Дождавшись, когда Сеид-рза кончил писать, Юсиф сказал:
– Теперь подпишись и поставь сегодняшнее число...
– Я сделаю то, что ты говоришь, – сказал Сеид-рза, – но ты еще об этом пожалеешь. Потому что меня оклеветали. Это Фируза работа. Он был здесь... Я все знаю.
Юсиф перегнулся через стол и забрал из рук Сеид-рзы исписанный лист.
– А теперь мне нужно пятьсот тысяч рублей, – сказал он как можно внушительней.
– Мне еще больше нужно, – усмехнулся в ответ Сеид-рза, – а где их взять? Он протянул руку к буханке белого хлеба, лежащей на столе. – Клянусь этим хлебом, я лишней копейки себе не взял.
Юсиф, не меняя позы, незаметным движением правой руки вытащил из-за пояса пистолет.
– Я клянусь, – повторил Сеид-рза, но, увидев появившийся над столом пистолет, заговорил иначе. – Я здесь денег не держу. Приходи вечером домой.
– Тебя надо было сразу убить, – сказал Юсиф, – а я с тобой торгуюсь, указательный палец его правой руки, за которым внимательно следил хозяин кабинета, начал сгибаться.
– Я согласен, – поспешно сказал Сеид-рза, – не стреляй. Сколько у меня времени?
– Два часа.
Сеид-рза встал, подошел к сейфу, открыл его ключом и вытащил газетный сверток, перевязанный толстым шпагатом.
– Здесь триста, – кивнул он, положив сверток на стол, – за остальными придется поехать...
Юсиф вышел вслед за Сеид-рзой в приемную.
– Я вернусь через полчаса, – сказал Сеид-рза секретарше.
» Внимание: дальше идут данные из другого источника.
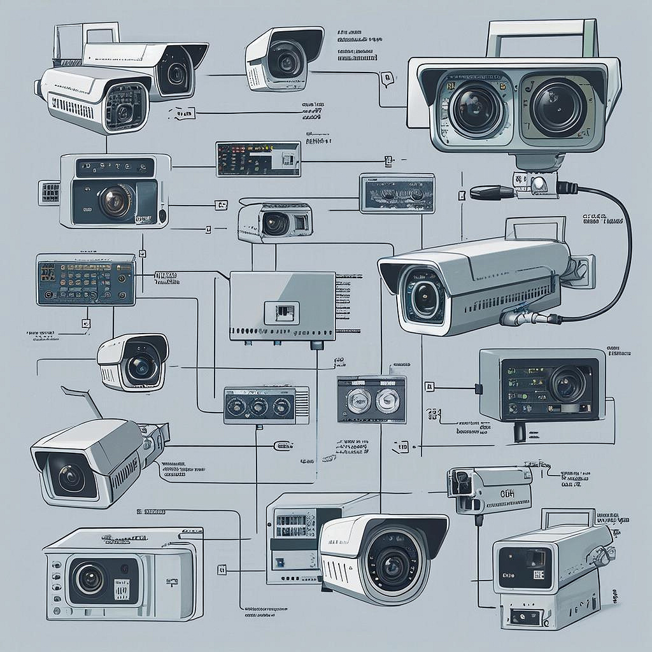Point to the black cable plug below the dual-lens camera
click(x=492, y=191)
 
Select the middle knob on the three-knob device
click(x=258, y=406)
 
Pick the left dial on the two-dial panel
click(x=357, y=400)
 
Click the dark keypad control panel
click(x=85, y=279)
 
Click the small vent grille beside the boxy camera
click(x=49, y=192)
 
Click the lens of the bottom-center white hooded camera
click(x=389, y=561)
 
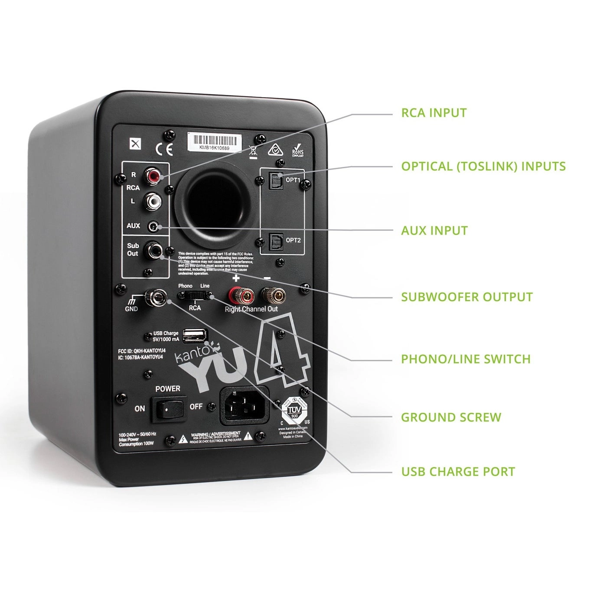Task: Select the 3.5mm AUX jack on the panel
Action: point(154,226)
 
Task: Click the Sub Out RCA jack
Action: point(153,250)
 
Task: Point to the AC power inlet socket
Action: point(245,406)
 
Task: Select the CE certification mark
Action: point(164,149)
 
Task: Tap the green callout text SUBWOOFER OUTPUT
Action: point(467,297)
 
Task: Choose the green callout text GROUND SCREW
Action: point(451,418)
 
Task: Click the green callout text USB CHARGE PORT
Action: point(458,472)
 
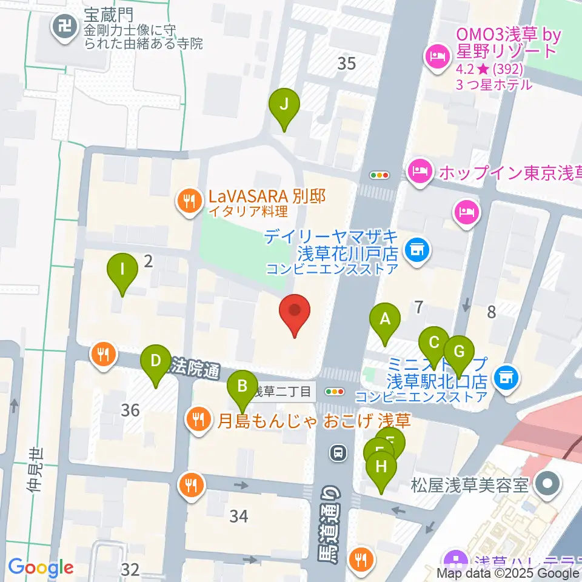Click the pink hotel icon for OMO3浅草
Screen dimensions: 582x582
click(436, 57)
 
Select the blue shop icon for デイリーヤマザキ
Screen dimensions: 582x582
click(416, 250)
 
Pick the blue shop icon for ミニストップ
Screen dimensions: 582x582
click(504, 378)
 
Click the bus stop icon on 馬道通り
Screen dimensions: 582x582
click(336, 452)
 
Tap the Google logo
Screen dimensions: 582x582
click(41, 568)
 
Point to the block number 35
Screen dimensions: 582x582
click(346, 63)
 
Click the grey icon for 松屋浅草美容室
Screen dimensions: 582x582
click(549, 484)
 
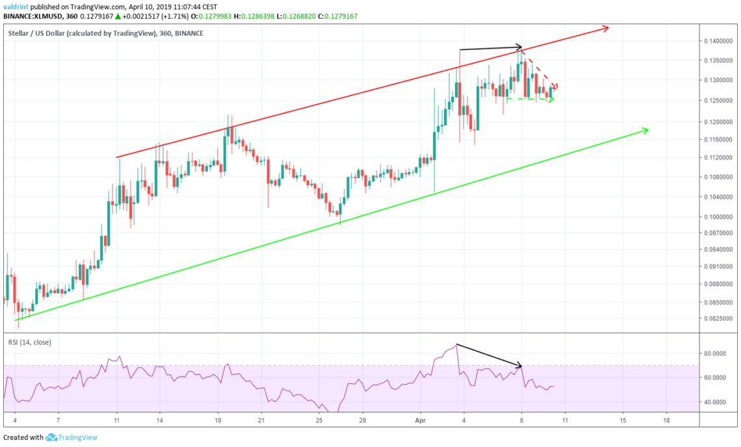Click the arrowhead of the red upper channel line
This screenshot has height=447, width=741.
point(606,27)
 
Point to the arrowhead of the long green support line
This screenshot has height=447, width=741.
point(646,131)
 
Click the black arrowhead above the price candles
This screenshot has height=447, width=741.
point(520,47)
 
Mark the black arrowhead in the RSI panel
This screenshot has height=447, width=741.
point(519,366)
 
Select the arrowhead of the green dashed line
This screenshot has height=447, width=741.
point(551,99)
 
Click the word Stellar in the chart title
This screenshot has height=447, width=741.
point(20,34)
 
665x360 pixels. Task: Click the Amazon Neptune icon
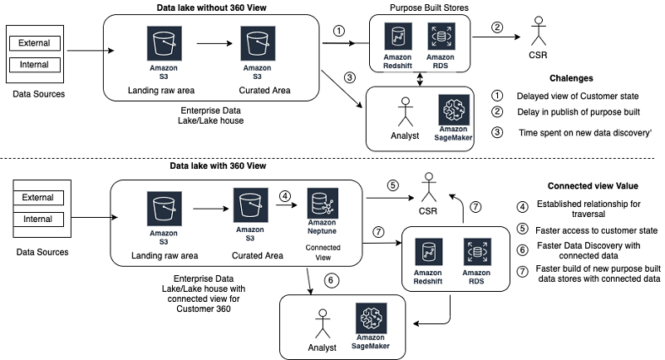pos(322,204)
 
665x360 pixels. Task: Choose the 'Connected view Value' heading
pos(588,185)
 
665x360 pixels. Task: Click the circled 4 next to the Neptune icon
pos(284,196)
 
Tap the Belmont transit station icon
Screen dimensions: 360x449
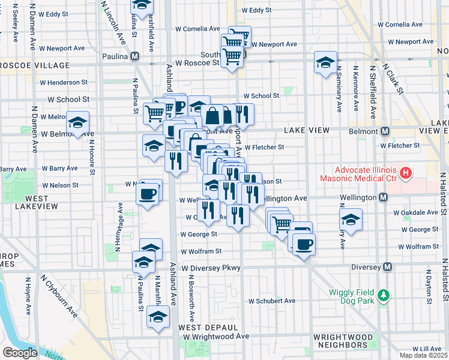[x=386, y=131]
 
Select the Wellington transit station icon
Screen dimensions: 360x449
[x=382, y=197]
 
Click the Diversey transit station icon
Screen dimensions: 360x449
[x=388, y=266]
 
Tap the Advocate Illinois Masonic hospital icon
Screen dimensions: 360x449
[x=406, y=173]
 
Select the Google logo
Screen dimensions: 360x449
[x=20, y=352]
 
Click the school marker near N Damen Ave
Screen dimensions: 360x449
[x=77, y=123]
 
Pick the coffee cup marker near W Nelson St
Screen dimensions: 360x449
[x=148, y=193]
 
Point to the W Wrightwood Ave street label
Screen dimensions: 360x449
[x=216, y=337]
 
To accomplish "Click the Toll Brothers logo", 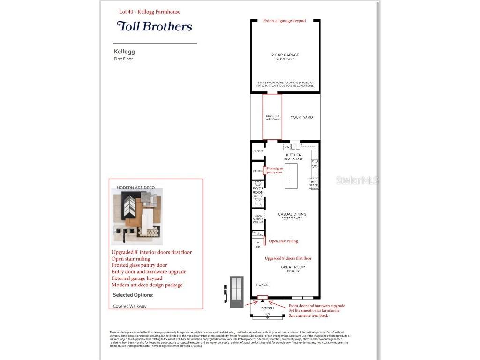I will coord(154,26).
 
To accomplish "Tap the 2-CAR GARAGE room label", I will coord(285,57).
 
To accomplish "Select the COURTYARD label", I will coord(301,117).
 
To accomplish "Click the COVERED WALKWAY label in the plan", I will coord(272,118).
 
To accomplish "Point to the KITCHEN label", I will coord(294,157).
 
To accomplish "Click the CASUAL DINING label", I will coord(292,216).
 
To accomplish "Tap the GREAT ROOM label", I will coord(293,269).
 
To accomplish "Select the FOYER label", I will coord(262,285).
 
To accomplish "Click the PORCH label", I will coord(267,308).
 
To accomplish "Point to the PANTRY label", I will coord(258,171).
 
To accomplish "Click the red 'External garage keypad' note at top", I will coord(284,21).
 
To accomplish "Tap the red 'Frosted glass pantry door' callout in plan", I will coord(275,170).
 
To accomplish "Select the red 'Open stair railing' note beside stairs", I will coord(283,241).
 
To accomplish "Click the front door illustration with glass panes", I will coord(237,292).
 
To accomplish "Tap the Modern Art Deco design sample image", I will coord(137,216).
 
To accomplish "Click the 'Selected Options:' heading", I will coord(133,295).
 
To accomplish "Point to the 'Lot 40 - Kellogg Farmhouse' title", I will coord(149,12).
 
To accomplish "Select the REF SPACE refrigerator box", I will coord(314,183).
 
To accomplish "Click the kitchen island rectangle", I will coord(291,175).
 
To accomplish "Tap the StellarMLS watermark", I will coord(357,180).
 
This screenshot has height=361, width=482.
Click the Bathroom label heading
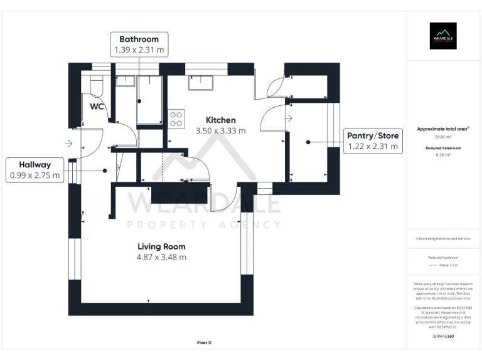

– До свидания, – попрощался с ней Юсиф.
– До свидания.
Они прошли через заводской двор, мимо грузчиков, таскающих мешки, потом через проходную, мимо вооруженного сторожа.
– У меня в сейфе тоже пистолет есть, – сказал Сеид-рза, когда они шли по улице, – и сигнал тревоги можно было дать.
– Что же ты не дал?
– Тебя пожалел.
– А себя?
– Себя тоже, конечно. Но я бы как-нибудь выкрутился. Я и сейчас могу что-то придумать. Кругом люди. Вон милиционер. Но я не хочу тебе вред причинять. Честное слово. И деньги я тебе собирался дать. Клянусь.
– Замолчи, – сказал Юсиф, – а то я не выдержу и все-таки отправлю тебя на тот свет...
Дальше они шли молча, пока не остановились у ворот двухэтажного дома напротив клуба Фиолетова.
– Теперь я пойду один, – сказал Сеид-рза, – а ты подожди меня здесь.
Юсиф поднял на него глаза.
– Хорошо, хорошо, – поспешно согласился Сеид-рза, – пошли вместе. Но мне казалось, что у тебя есть основание мне доверять после того, что я для тебя сделал. Можно сказать, я к тебе как к сыну отношусь. И я хочу, чтобы ты знал, отца твоего я не обманул. Его должны были отпустить на суде. Просто не получилось – заменили судью в последний момент.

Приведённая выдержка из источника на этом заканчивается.